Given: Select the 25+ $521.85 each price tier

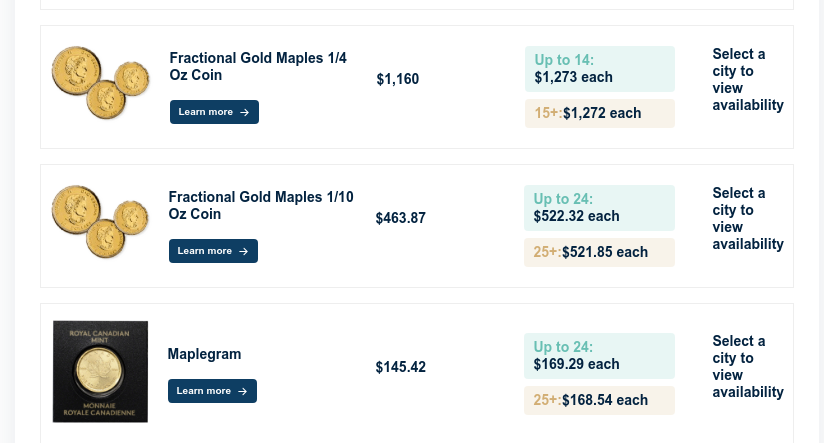Looking at the screenshot, I should 599,252.
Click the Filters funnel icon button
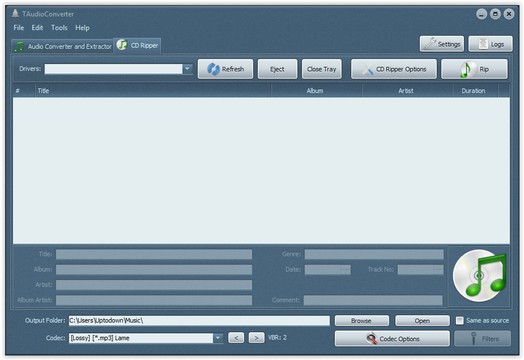This screenshot has height=360, width=524. pos(482,339)
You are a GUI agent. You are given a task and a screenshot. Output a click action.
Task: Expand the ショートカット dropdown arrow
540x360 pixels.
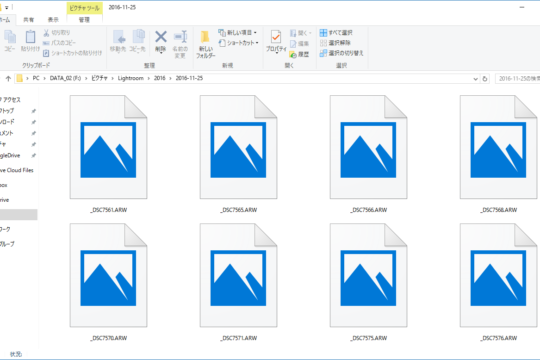pos(257,43)
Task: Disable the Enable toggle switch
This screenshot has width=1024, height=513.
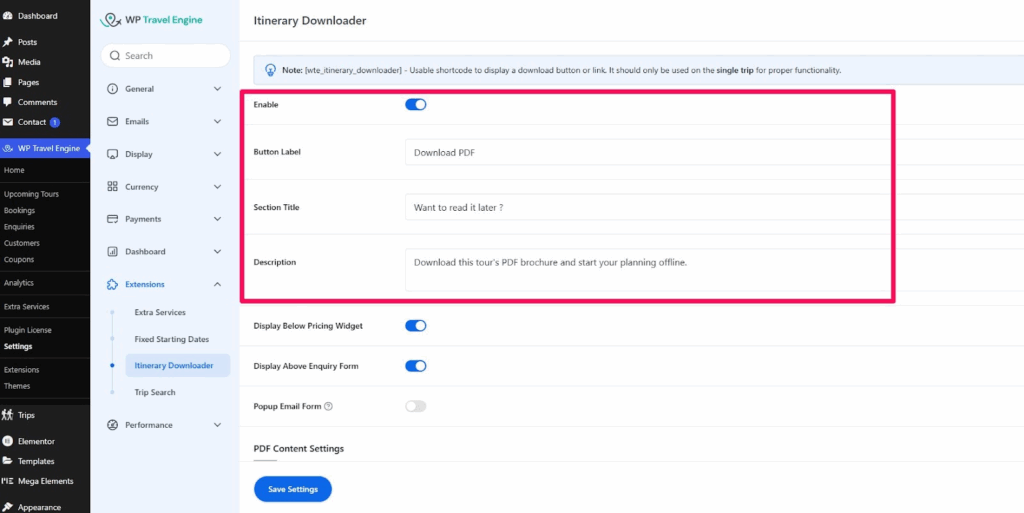Action: 415,104
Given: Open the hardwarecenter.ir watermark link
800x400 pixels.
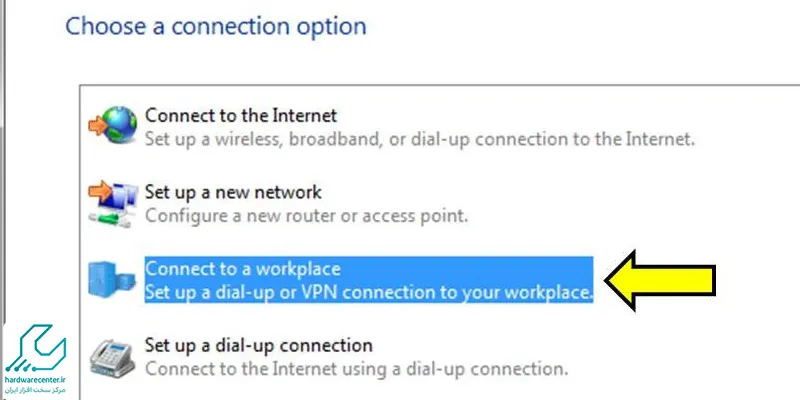Looking at the screenshot, I should 35,381.
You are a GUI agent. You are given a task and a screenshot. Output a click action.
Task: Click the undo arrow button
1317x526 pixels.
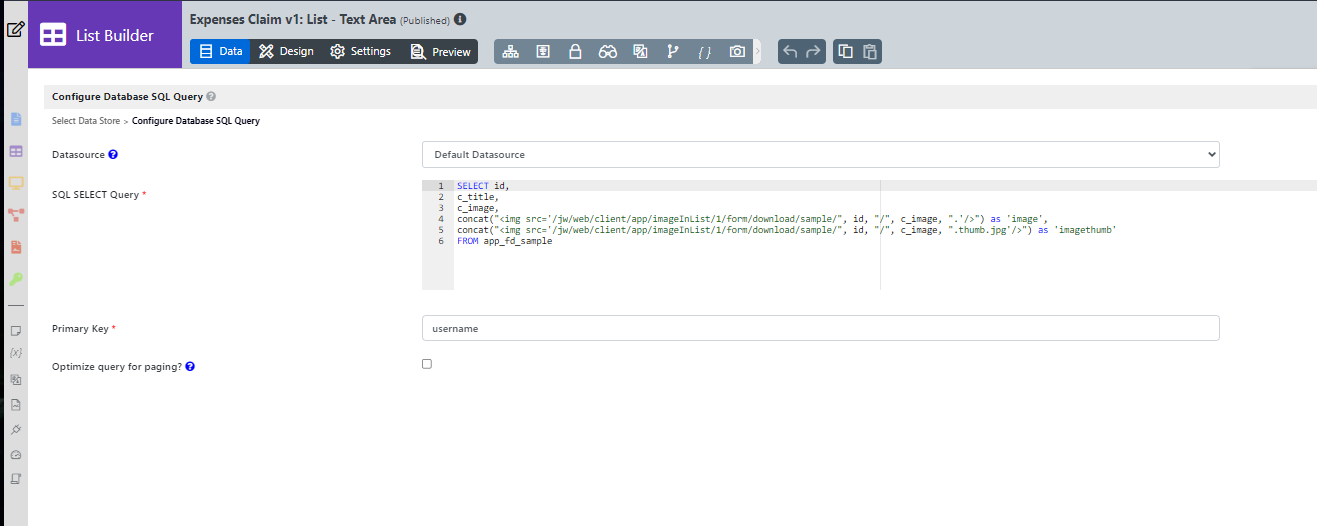pyautogui.click(x=790, y=52)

**Work order**
Although the records above include pictures, the copy must contain only their exact text.

**Task response**
Given: Select the 25+ $521.85 each price tier

Looking at the screenshot, I should 599,252.
Click the Filters funnel icon button
This screenshot has height=360, width=524. pos(482,339)
You are a GUI agent. You are given a task and a screenshot. Output a click action.
Task: Expand the ショートカット dropdown arrow
540x360 pixels.
pos(257,43)
Task: Disable the Enable toggle switch
This screenshot has width=1024, height=513.
Action: 415,104
Given: Open the hardwarecenter.ir watermark link
800x400 pixels.
Looking at the screenshot, I should 35,381.
You are a GUI agent. You are given a task and a screenshot. Output a click action.
Task: Click the undo arrow button
1317x526 pixels.
pyautogui.click(x=790, y=52)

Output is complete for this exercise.